Over the past six years, as I have come to know and love the Spirit River community, I’ve started using the term “special sauce” to describe the unique culture and blessing that is Spirit River. In 2018, when Spirit River Community Church and Spirit River Foundation received the Jeanne Audrey Powers Award for Healing a Broken World, I shared these words as I presented their award at annual conference: Most churches believe that they are warm, friendly, and inviting, and that is certainly true. There is one community here in the Minnesota Annual Conference where everyone, and I mean, everyone, is welcomed just for who they are. It doesn’t matter where you come from or what you’ve experienced or done in your life. You will experience radical hospitality at Spirit River.” Rev. Guy Sederski, pastor of Spirit River Community Church often says, “We are a place where broken hearts become open hearts.”
Since 2007, Spirit River has provided this community of acceptance and radical hospitality for those who are facing daily and complex struggles in life. The congregational arm of Spirit River provides a worshipping community for spiritual growth and nurture. The Spirit River Foundation is dedicated to providing help for physical and emotional needs such as financial insecurity, food scarcity, divorce care for parents/children/adolescents, life skills, memory care, recovery from adverse childhood experiences, and other types of mental health issues.
The Spirit River Foundation is modeled after United Methodist nonprofit community development corporation The Church for All People in Columbus, Ohio. Through the leadership of Gail Sederski, program director for the Spirit River Foundation, its vision of “catalyzing collaborations with key strategic partners to improve the quality of life in the region through individual and community services” is being lived out in powerful ways. Its core principle: “As we serve in partnership with our community, we are tangibly demonstrating God’s love in practical and meaningful ways. We send the message that God cares deeply about who we are and is intimately involved with people’s daily struggles and victories.”
During the pandemic, I’ve seen a huge increase in partnerships and support among our congregations and clergy. It is so inspiring to see folks move out of their silos and begin to dream about a greater impact that can come through collaboration.
For more than a year, a large number of Coon Rapids UMC members have volunteered at Matthew 25—Spirit River’s free food giveaway, which has been financially supported through a partnership with the Common Ground UMC Thrift Store in Cambridge. One member of Coon Rapids reflected, “My husband and I needed to rely on food stamps only once, but that was truly a humbling experience. Everyone in the line at the grocery store knew you were using food stamps and you felt shame…It’s not quite the same now. But we had two little ones to feed, so we used them. I know exactly how these people feel. It brings me back. Food stamps carried such a stigma. If I can hand out food at Matthew 25 with a smile and a little conversation, hopefully those receiving the food will leave feeling a little more hopeful. I can only pray.”
Sue Lehrer, another member of Coon Rapids UMC, articulated the impact on the Coon Rapids church: “The Matthew 25 program gave Coon Rapids UMC members, of all ages and abilities, an avenue to be the hands and feet of Jesus in the community.”

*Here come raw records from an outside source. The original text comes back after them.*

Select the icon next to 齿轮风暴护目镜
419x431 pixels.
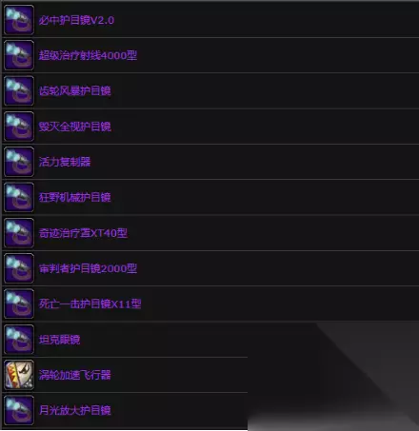(x=19, y=90)
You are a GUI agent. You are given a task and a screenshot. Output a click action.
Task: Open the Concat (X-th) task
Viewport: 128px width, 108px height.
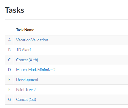(x=27, y=60)
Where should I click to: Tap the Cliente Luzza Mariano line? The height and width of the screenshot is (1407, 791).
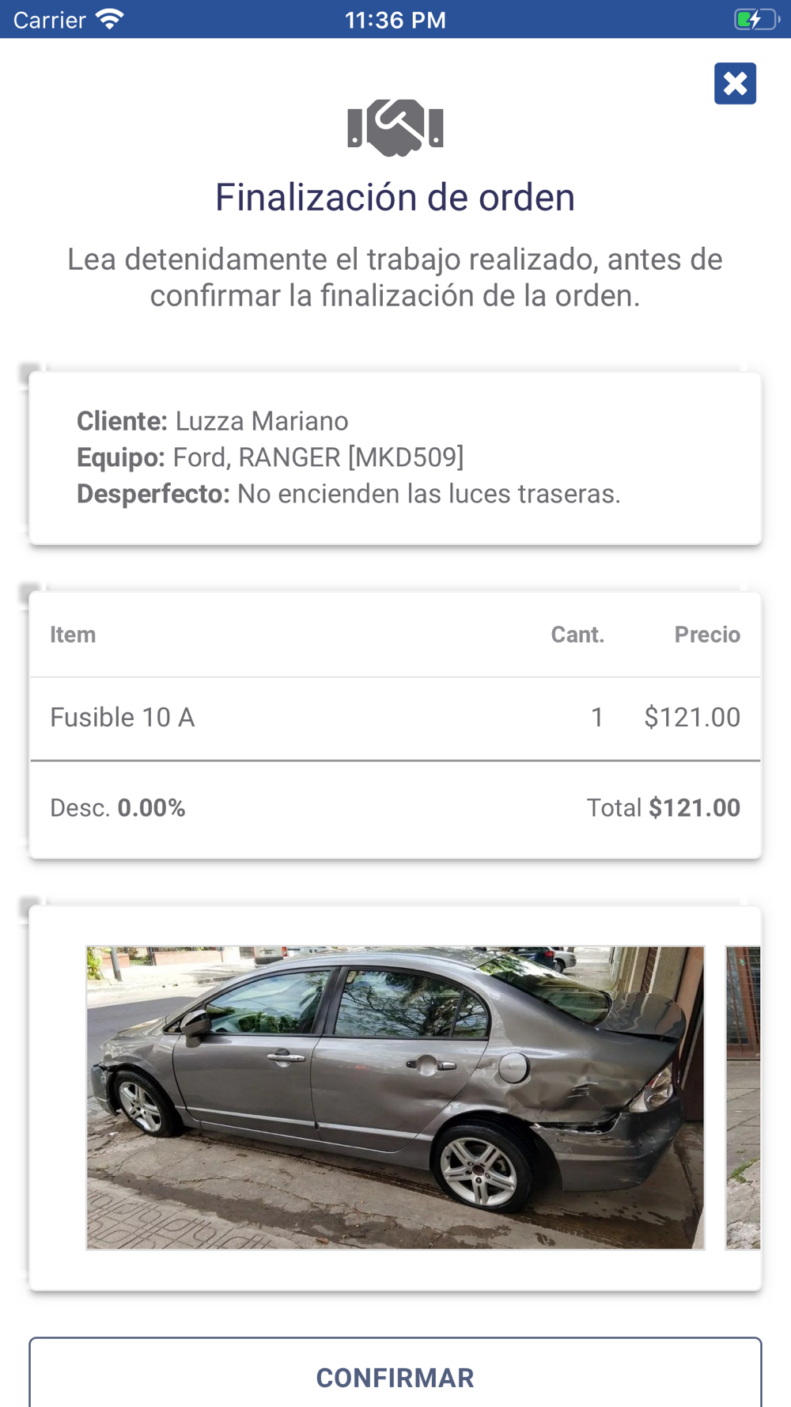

An important lesson we have all learned during this pandemic is that the church is not a building. The body of Christ is alive, and the Spirit moves through us as Christ’s disciples.
The Spirit River building in Isanti, which served as a banquet center and was once a restaurant, used to be perfect for congregation and community engagement. It had a commercial kitchen that allowed life skills classes to be taught there and provided a space for local events. But the building became overwhelming to for Spirit River’s members and clergy to manage. So, more than a year ago, Spirit River came to the realization that its building was impeding its mission and keeping it from being able to do all that God had called the congregation to accomplish. With the proper approvals, Spirit River took a big risk and put the building up for sale. Last month, the congregation finalized the sale of its property to the Tibetan American Foundation of Minnesota, and early on the morning of July 6, Tibetan monks gathered to bless the property for their use and members of Spirit River joined them in this celebration.
In the midst of all of this, another significant partnership has formed! Spirit River and the faithful folks of West Bethel UMC in Cedar have been worshipping online together since the beginning of the pandemic. Since they already share a pastor, West Bethel members invited Spirit River members to move in with them and share their space.
Amber Brown from West Bethel said, “Both churches have enjoyed the joint worship services that we have done together on special occasions, as well as several other activities, so this was a good and natural fit for Spirit River Community Church and West Bethel UMC.” Another member of West Bethel, Judy Sandstrom, commented that “our church building will be better utilized, and I look forward to getting to know and working with the Spirit River congregation.”
Ministry in this time is requiring all of us to step outside our comfort zones and to seek allies and partners in order to address the pressing issues of our time. I am grateful to the people of Spirit River, Coon Rapids UMC, Common Ground UMC, and West Bethel UMC for leading by example. May their work together be richly blessed!
Rev. Susan Nienaber is superintendent for the Minnesota Annual Conference's Big Waters District.